Please copy, exactly as they appear below, the lines from the one containing "Aiuto (254, 2502)" through the one containing "Close (1027, 1136)".

Raw data →
_ _ _
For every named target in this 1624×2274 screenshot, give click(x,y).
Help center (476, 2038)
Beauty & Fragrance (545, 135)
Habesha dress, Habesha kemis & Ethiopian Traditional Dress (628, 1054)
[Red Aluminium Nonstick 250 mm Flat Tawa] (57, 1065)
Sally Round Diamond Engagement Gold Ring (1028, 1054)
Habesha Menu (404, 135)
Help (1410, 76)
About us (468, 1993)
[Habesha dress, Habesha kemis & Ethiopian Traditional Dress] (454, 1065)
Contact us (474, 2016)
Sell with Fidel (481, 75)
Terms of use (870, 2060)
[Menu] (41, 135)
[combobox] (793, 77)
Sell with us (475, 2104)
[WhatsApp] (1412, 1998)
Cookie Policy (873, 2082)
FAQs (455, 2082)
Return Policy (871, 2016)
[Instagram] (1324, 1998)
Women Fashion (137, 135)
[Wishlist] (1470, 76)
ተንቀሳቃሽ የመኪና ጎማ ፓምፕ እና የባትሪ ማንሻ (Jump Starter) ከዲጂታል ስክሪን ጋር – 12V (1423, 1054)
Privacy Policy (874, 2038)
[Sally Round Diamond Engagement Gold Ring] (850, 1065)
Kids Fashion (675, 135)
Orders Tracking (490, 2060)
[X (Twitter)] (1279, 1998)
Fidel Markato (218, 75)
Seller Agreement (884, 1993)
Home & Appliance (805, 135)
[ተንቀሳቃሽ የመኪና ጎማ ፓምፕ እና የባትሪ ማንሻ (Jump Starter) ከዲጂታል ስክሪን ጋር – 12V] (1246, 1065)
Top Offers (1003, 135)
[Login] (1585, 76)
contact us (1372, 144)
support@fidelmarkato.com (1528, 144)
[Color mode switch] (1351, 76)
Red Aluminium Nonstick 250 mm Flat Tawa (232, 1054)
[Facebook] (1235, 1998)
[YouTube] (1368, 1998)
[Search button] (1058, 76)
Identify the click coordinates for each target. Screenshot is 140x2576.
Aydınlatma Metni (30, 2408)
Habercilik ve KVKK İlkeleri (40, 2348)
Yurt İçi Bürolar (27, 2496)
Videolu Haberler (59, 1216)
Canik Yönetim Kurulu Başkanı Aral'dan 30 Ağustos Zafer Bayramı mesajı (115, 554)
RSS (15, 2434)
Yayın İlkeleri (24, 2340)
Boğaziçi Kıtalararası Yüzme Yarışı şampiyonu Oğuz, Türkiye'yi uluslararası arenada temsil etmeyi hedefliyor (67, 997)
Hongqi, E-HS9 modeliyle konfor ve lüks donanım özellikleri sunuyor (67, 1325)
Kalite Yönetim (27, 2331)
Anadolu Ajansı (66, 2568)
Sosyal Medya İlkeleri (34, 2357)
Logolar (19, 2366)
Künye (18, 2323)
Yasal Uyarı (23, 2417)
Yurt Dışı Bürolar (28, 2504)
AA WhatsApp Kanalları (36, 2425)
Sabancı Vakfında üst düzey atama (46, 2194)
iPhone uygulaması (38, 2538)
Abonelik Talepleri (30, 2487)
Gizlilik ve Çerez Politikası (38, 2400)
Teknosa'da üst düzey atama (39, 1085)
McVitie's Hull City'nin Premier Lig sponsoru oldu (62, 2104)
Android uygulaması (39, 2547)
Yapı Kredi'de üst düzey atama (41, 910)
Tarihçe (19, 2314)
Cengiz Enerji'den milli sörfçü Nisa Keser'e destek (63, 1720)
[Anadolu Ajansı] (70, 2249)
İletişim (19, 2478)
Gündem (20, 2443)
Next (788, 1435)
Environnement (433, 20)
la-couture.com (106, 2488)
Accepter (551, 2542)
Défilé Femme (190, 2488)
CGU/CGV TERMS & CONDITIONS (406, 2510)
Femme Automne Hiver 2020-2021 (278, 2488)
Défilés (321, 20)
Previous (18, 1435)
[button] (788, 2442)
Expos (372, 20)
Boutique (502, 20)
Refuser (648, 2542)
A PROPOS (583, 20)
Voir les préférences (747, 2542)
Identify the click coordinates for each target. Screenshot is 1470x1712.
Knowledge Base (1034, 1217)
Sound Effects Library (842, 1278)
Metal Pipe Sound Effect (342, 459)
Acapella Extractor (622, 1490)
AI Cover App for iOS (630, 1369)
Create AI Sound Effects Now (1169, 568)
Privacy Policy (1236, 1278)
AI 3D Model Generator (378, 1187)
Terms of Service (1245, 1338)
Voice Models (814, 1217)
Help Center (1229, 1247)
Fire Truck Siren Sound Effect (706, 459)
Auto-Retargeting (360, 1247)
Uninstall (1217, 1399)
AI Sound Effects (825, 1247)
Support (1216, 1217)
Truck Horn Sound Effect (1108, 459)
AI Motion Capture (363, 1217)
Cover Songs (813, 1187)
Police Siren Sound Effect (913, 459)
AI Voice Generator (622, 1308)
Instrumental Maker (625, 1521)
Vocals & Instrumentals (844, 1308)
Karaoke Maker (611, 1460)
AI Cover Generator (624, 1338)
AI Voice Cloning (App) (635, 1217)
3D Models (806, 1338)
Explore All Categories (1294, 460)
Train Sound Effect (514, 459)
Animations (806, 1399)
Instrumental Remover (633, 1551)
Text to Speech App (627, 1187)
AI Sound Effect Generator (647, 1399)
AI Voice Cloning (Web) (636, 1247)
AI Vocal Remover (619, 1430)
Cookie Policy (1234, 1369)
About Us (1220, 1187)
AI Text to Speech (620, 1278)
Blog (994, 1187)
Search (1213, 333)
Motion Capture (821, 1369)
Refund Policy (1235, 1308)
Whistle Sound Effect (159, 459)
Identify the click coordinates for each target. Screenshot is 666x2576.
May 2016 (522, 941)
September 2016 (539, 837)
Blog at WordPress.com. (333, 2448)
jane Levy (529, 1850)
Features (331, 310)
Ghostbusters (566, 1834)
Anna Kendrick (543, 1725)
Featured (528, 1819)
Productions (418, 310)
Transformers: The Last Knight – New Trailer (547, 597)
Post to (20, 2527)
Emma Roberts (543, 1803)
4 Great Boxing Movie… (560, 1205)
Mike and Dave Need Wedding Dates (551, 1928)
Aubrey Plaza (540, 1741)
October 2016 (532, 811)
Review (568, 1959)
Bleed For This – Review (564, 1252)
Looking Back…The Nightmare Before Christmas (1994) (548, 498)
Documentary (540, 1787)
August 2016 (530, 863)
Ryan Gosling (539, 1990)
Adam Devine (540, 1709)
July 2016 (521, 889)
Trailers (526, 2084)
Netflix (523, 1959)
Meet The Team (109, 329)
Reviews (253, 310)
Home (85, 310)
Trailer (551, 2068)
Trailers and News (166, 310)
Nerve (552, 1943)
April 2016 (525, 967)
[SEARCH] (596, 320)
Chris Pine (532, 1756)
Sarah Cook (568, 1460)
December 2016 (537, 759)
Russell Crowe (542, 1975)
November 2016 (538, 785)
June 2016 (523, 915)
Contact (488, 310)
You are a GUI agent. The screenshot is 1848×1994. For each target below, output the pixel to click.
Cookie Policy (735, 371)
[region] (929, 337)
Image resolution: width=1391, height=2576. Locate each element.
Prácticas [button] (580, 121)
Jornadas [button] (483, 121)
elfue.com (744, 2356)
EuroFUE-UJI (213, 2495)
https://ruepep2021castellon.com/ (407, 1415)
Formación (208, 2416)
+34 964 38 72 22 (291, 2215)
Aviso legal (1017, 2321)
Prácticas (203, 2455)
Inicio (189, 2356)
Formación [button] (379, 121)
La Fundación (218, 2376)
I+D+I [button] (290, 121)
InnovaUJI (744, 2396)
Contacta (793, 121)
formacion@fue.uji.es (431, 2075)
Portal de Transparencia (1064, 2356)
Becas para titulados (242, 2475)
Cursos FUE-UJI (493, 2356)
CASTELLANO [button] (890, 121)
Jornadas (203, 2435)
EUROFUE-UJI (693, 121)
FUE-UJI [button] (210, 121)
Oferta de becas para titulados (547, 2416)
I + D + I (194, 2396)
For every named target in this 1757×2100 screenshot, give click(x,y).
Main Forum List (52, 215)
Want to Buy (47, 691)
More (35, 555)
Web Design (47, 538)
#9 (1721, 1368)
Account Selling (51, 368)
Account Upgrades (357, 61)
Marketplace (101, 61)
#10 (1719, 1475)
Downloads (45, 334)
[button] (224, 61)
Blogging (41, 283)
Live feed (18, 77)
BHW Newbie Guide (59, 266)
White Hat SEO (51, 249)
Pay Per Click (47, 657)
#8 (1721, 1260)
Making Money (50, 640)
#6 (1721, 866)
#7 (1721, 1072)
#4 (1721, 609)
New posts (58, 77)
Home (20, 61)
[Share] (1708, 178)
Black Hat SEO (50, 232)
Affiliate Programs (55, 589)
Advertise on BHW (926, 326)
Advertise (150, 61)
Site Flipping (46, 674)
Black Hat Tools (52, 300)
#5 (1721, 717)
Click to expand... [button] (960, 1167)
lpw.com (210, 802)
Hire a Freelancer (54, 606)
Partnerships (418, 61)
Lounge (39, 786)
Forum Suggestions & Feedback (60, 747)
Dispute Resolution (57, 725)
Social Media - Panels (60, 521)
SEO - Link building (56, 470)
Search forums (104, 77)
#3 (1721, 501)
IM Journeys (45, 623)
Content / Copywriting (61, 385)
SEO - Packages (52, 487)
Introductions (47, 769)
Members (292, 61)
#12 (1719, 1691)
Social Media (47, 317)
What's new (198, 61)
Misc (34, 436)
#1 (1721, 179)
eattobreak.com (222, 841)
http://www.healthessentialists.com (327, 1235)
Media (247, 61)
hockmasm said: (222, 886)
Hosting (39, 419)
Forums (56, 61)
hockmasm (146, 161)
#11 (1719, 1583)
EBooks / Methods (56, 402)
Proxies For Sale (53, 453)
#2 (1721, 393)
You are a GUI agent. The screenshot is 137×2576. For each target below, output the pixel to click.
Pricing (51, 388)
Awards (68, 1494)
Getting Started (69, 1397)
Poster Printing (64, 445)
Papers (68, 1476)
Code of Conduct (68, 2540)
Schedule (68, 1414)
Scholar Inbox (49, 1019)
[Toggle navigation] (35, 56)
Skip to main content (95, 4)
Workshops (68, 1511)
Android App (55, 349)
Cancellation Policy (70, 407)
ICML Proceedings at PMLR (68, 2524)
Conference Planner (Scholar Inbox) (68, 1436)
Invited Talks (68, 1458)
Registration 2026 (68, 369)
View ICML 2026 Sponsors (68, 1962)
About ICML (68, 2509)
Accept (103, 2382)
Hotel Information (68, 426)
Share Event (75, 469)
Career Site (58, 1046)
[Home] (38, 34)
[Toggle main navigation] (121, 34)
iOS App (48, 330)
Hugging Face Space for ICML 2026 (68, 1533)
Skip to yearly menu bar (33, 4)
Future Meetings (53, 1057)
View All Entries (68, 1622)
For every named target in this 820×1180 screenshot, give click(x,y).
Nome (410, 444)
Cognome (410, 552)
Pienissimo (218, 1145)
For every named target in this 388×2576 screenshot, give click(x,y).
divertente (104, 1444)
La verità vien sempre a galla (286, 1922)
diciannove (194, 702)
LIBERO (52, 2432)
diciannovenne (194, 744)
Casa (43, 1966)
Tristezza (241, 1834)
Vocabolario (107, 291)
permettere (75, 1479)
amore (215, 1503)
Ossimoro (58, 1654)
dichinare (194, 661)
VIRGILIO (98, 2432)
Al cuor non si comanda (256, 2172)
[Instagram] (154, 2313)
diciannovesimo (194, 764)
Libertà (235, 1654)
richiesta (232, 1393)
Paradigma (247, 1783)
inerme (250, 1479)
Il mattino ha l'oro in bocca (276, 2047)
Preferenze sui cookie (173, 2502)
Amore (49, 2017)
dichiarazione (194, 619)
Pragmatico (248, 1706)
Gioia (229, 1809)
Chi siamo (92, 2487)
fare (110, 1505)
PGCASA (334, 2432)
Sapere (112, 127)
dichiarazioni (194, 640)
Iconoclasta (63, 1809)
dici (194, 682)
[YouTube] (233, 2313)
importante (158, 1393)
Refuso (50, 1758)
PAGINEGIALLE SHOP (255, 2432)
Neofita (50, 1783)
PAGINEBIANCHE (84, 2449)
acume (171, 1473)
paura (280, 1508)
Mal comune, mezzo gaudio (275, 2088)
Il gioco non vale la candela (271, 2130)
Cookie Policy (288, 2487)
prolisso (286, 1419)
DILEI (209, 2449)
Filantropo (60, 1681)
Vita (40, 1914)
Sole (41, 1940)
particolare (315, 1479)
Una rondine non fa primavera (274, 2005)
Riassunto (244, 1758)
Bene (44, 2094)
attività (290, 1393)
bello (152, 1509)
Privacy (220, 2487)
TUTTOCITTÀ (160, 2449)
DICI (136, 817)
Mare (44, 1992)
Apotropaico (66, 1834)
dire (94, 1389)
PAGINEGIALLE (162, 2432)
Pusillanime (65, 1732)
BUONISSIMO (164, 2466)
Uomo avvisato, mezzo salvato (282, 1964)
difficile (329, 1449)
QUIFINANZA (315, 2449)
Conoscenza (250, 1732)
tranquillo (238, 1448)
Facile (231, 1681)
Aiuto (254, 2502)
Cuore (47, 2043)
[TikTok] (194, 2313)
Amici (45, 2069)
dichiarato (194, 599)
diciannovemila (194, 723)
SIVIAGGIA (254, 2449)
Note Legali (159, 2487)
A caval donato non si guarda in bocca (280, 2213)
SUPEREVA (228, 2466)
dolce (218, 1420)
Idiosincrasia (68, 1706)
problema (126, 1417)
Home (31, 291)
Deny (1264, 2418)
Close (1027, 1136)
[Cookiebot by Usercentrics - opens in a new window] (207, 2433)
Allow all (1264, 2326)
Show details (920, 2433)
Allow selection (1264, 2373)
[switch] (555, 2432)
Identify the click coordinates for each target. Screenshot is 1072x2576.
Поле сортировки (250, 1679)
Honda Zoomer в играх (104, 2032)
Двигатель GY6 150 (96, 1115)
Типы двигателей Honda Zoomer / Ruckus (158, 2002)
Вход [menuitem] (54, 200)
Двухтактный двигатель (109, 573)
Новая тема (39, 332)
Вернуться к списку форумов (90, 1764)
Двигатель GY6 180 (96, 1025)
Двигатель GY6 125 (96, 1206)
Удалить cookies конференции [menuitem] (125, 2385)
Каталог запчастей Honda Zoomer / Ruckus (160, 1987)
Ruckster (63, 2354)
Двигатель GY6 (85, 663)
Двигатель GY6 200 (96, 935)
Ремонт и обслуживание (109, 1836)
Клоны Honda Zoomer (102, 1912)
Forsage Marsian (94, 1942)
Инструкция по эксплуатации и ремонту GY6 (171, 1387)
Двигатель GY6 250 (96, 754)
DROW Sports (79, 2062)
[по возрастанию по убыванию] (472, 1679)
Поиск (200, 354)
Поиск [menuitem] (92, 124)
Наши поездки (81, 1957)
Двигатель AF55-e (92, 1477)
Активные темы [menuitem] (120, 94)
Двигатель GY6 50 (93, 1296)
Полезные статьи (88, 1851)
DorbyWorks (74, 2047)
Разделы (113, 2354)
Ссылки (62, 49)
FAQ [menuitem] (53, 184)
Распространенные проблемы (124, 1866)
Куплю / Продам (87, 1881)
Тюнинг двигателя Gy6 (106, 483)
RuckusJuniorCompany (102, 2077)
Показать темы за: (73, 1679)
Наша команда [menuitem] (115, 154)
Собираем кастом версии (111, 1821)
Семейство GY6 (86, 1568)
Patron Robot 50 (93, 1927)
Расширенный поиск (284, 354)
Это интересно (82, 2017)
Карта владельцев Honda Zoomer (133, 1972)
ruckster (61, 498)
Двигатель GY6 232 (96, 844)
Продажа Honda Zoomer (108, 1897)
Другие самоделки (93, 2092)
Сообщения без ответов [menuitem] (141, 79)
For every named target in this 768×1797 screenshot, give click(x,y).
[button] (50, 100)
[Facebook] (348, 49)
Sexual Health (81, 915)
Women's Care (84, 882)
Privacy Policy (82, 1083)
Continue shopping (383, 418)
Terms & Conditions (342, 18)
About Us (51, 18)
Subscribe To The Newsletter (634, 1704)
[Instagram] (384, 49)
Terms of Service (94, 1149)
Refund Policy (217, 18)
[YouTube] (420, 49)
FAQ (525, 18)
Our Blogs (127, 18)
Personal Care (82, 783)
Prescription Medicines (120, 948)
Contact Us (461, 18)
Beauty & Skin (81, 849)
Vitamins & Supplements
_ _ _
Answer to this problem →
Aiuto (254, 2502)
Cuore (47, 2043)
[TikTok] (194, 2313)
Amici (45, 2069)
dichiarato (194, 599)
diciannovemila (194, 723)
SIVIAGGIA (254, 2449)
Note Legali (159, 2487)
A caval donato non si guarda in bocca (280, 2213)
SUPEREVA (228, 2466)
dolce (218, 1420)
Idiosincrasia (68, 1706)
problema (126, 1417)
Home (31, 291)
Deny (1264, 2418)
Close (1027, 1136)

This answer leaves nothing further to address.